### [How to complete this task]
In total, how many lines of the data contain the word "click"? Only that number is wanted.

### [Given records]
* * * * *

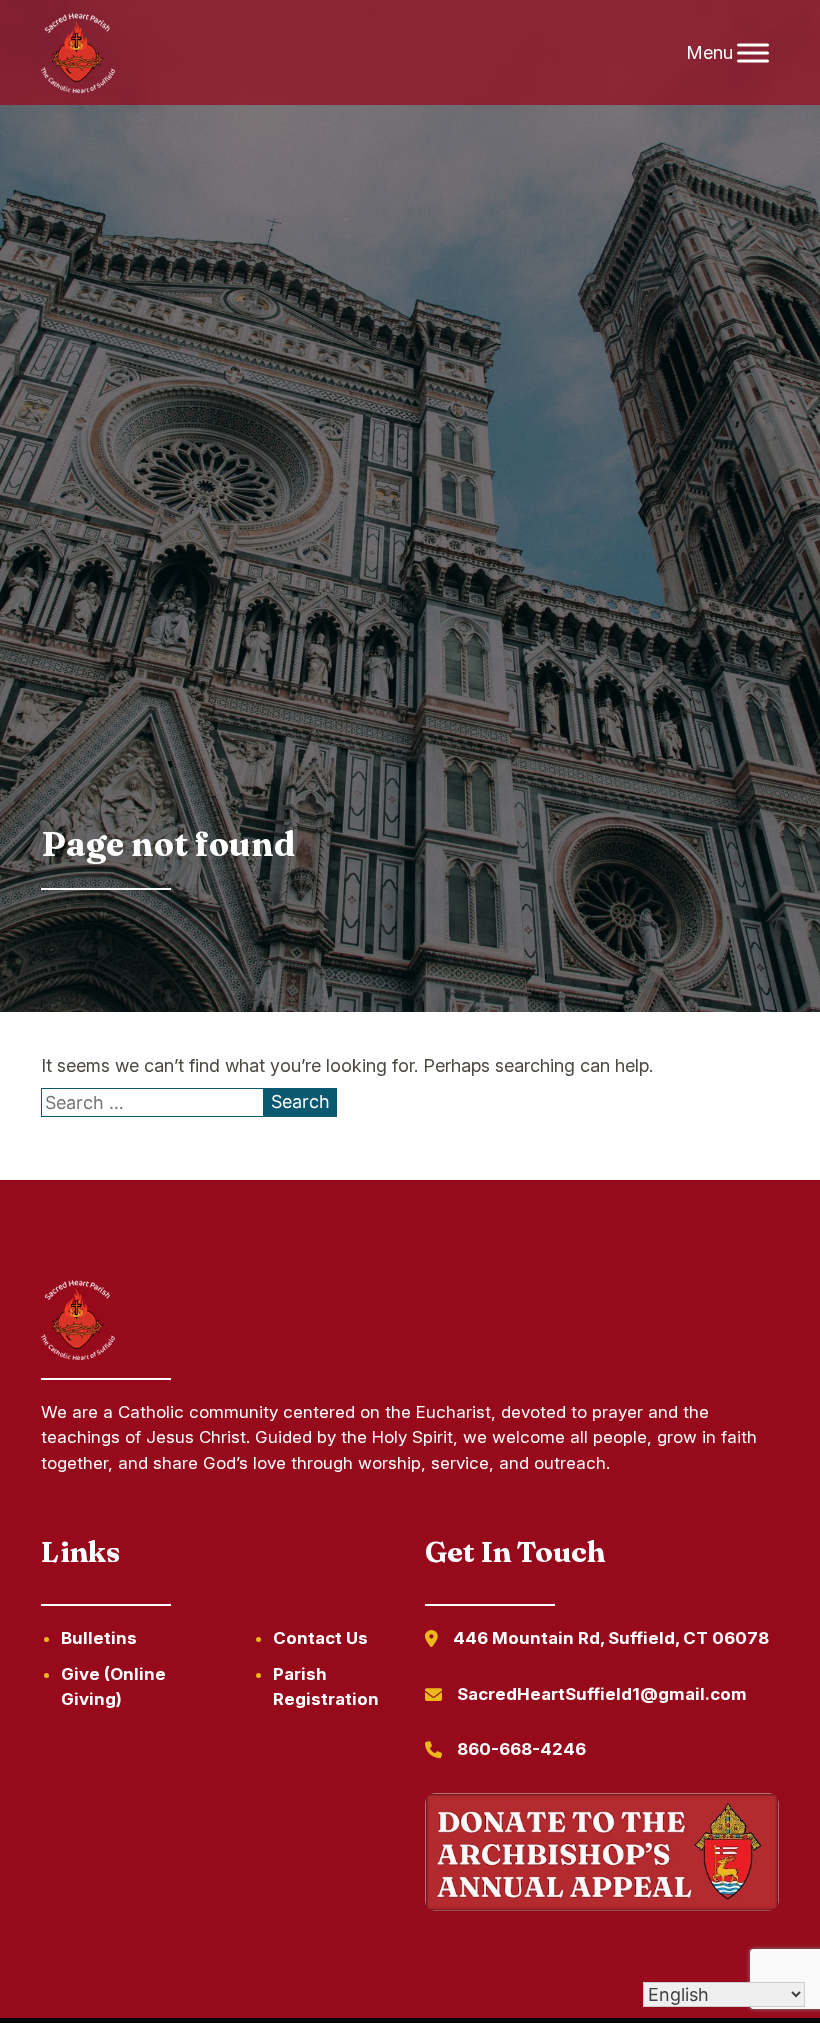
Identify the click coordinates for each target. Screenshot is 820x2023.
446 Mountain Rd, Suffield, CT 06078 (611, 1638)
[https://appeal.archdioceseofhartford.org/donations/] (602, 1855)
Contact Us (320, 1638)
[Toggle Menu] (753, 52)
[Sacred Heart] (78, 53)
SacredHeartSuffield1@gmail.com (602, 1694)
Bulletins (99, 1638)
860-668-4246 (521, 1749)
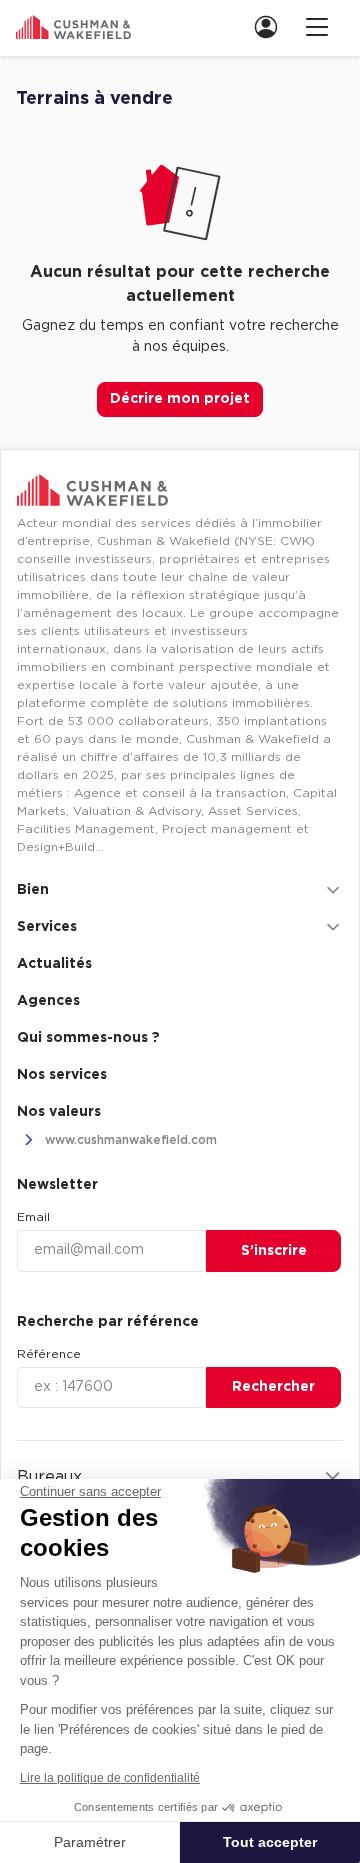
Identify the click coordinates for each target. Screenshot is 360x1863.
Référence (49, 1354)
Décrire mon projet (180, 399)
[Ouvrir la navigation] (317, 26)
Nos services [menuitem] (62, 1075)
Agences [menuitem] (48, 1001)
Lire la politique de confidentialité (110, 1778)
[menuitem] (272, 26)
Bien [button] (33, 890)
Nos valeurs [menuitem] (59, 1112)
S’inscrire (274, 1251)
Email (33, 1217)
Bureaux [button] (49, 1477)
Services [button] (47, 927)
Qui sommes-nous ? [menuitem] (88, 1038)
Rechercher (273, 1387)
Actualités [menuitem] (54, 964)
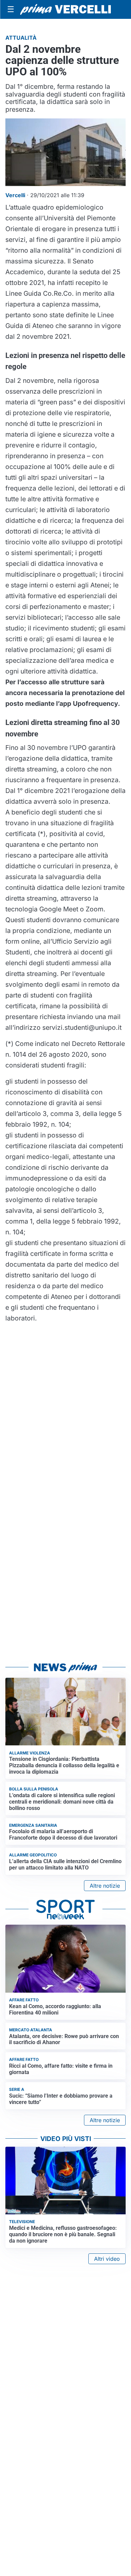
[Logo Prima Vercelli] (65, 9)
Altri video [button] (107, 2258)
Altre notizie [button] (105, 1885)
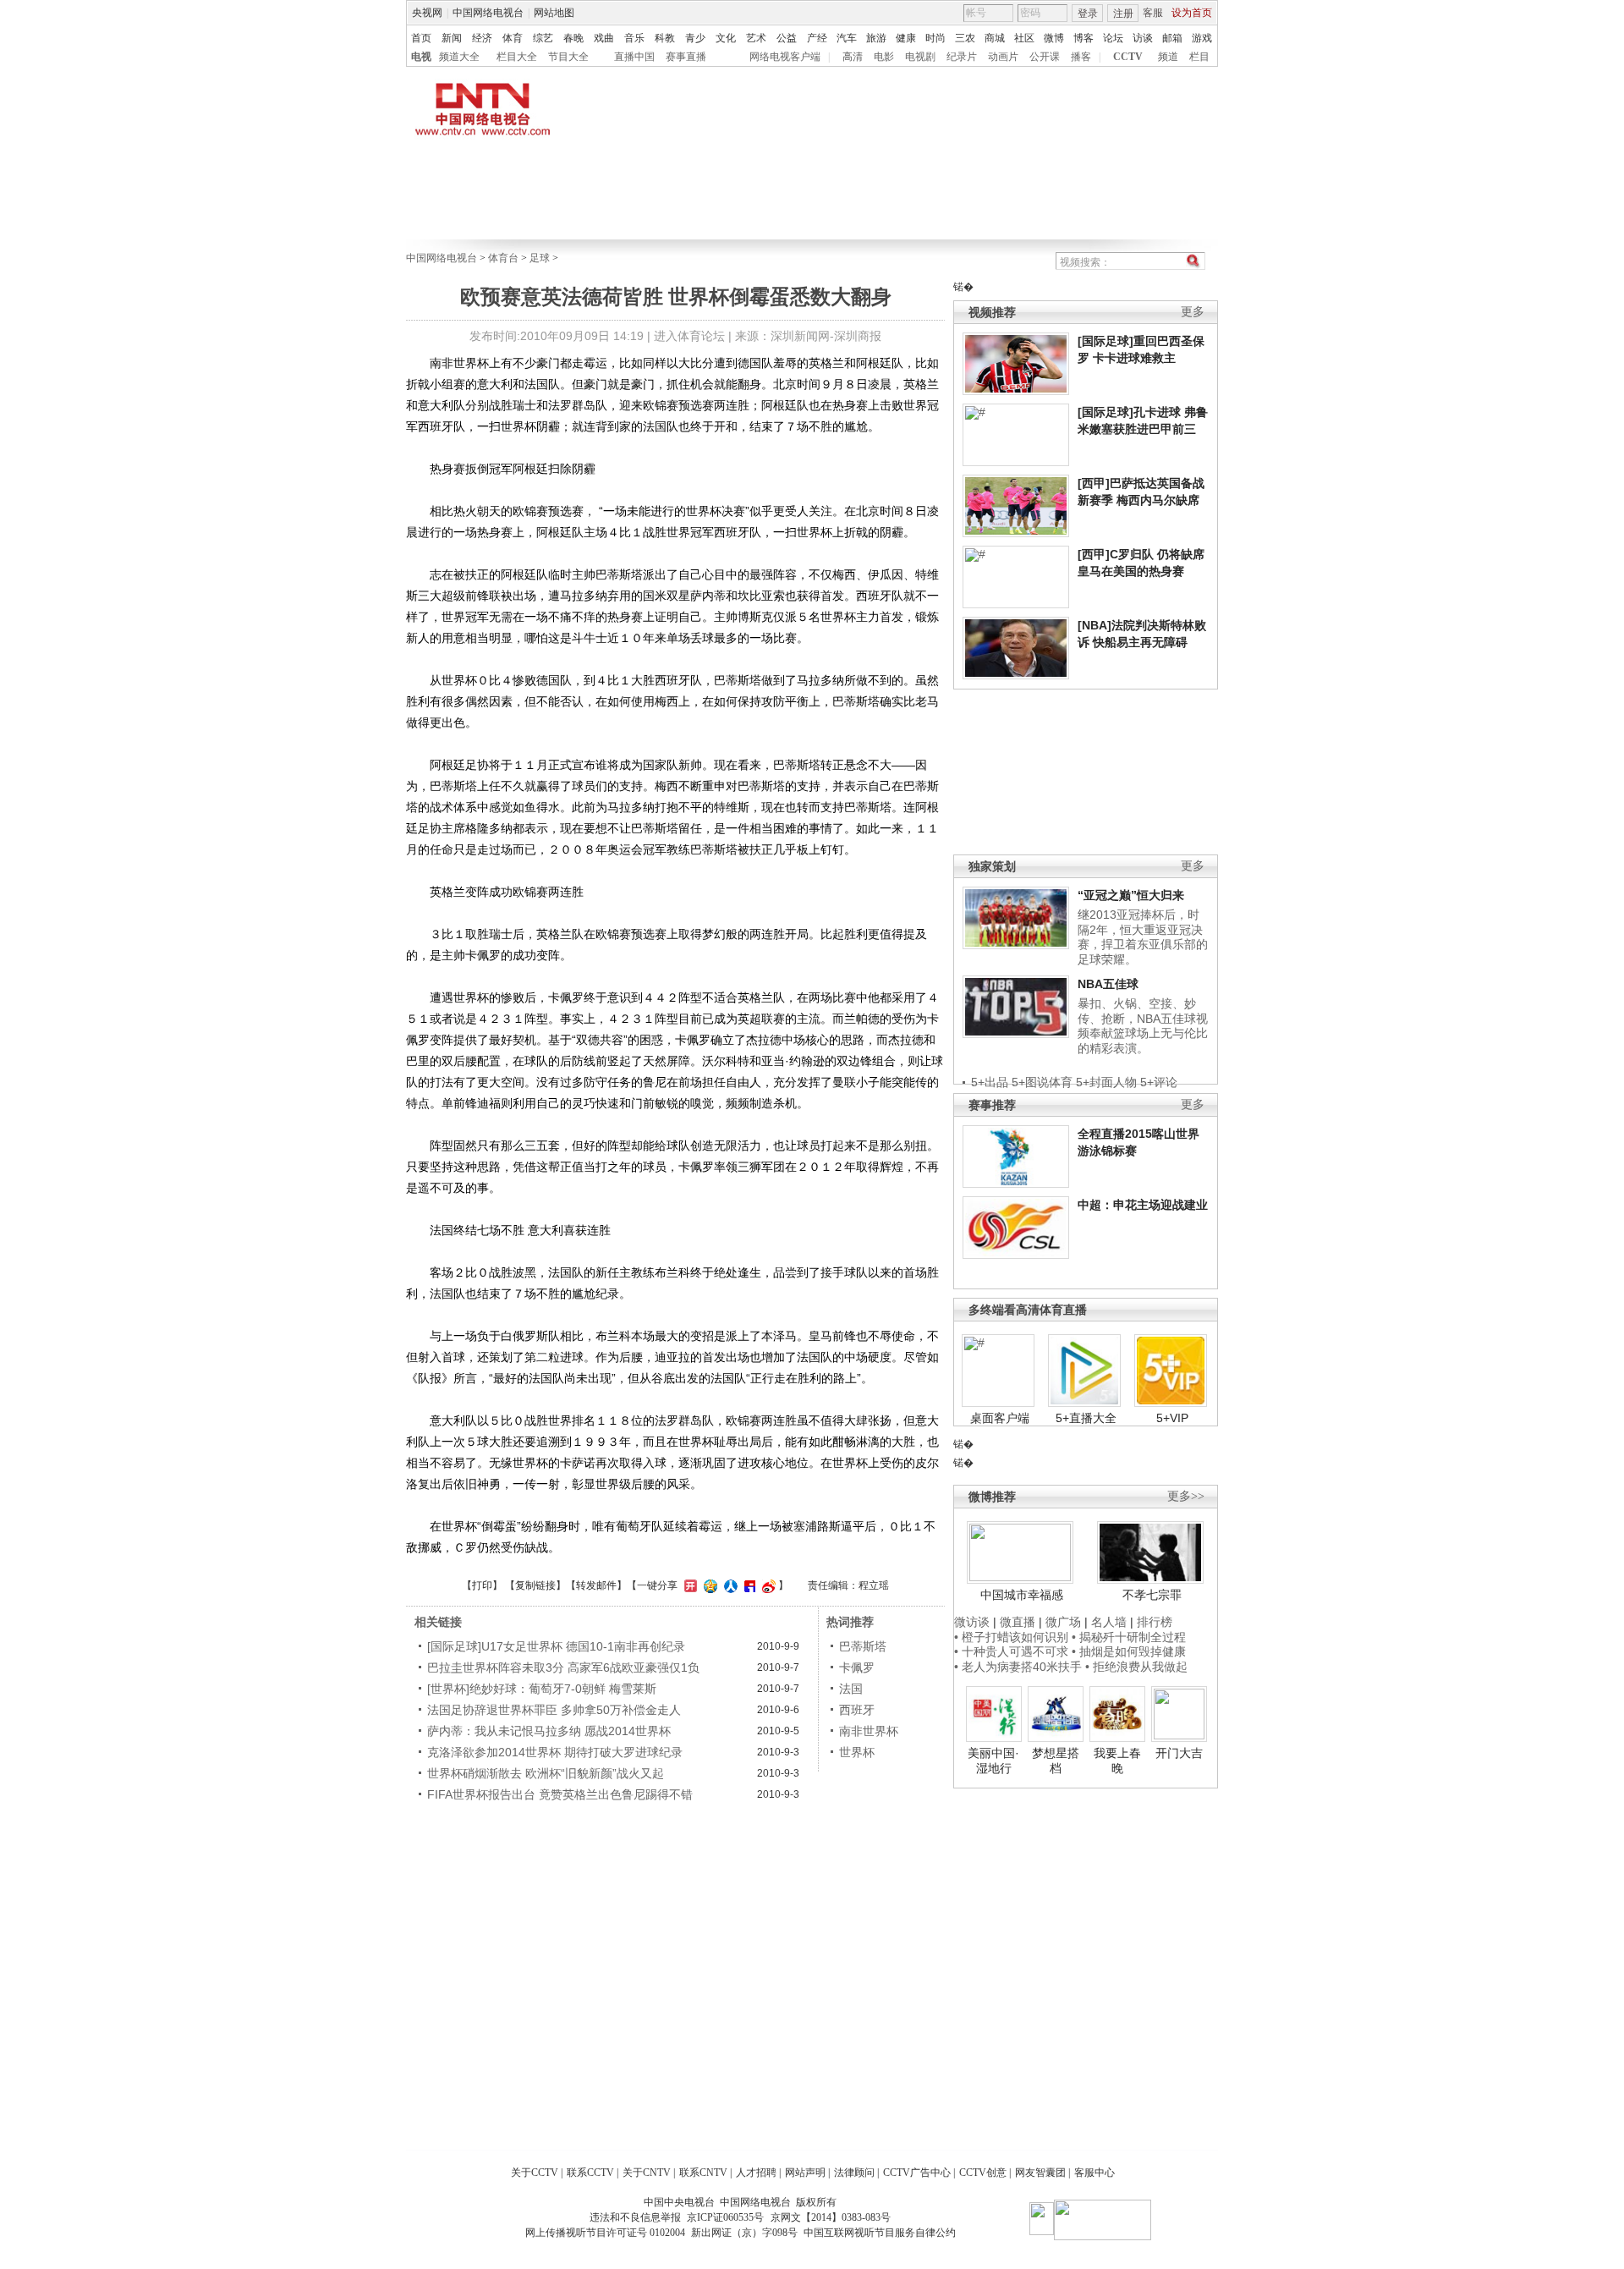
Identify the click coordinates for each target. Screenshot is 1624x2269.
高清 (852, 57)
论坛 (1113, 38)
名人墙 (1109, 1622)
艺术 (756, 38)
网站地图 (554, 13)
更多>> (1185, 1496)
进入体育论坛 (689, 336)
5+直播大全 (1086, 1418)
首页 (421, 38)
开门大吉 (1179, 1753)
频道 (1168, 57)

* * * * *

### [Answer box]
3